# [About this exercise]
From the entries provided below, copy each line that contains the word "agent".
(Beginning of Exercise data)
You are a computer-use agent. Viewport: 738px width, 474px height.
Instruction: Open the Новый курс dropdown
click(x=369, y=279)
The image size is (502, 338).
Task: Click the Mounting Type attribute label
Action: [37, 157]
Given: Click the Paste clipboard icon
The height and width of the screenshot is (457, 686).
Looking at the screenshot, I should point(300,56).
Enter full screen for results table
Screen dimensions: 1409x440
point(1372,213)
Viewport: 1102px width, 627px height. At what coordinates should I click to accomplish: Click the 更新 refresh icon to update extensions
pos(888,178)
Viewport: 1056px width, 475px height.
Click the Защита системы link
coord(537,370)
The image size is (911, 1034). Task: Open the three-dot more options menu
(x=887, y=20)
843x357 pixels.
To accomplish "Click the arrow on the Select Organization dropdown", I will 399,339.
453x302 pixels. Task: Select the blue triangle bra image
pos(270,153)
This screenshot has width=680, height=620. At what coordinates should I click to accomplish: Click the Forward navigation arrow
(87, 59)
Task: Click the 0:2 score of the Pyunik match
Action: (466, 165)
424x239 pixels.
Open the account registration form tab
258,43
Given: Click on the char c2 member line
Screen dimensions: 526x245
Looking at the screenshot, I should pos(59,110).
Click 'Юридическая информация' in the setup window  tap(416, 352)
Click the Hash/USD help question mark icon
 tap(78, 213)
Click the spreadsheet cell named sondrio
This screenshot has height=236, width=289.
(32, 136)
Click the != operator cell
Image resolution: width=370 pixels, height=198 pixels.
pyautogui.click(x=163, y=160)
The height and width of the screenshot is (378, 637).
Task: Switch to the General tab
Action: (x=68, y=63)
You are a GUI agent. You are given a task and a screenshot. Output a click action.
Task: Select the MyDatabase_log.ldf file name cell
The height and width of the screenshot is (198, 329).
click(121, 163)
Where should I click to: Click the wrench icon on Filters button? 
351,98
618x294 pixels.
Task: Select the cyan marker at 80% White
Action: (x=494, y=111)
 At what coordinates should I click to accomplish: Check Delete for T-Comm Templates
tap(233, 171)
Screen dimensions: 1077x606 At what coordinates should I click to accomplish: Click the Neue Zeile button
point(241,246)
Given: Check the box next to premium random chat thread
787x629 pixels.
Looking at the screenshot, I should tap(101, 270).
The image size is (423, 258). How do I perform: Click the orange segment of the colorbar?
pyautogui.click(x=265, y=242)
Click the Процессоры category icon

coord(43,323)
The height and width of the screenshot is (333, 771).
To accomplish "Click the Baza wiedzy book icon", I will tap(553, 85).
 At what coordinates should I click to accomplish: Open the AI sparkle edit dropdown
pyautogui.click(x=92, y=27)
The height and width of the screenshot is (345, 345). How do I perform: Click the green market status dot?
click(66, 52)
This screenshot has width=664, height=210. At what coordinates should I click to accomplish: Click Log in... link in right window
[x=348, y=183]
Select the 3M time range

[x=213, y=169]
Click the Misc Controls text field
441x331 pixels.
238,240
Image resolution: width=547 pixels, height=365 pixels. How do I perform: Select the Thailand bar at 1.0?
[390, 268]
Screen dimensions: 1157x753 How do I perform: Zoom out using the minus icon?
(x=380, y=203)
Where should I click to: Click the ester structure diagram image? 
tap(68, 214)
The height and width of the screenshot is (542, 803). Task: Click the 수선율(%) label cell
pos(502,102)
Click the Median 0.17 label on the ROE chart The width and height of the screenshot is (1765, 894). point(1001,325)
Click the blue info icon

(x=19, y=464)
(End of Exercise data)
# [Output below]
You are a computer-use agent. Viewport: 738px width, 474px height.
You are a GUI agent. You are given a task and a screenshot. Output a click action.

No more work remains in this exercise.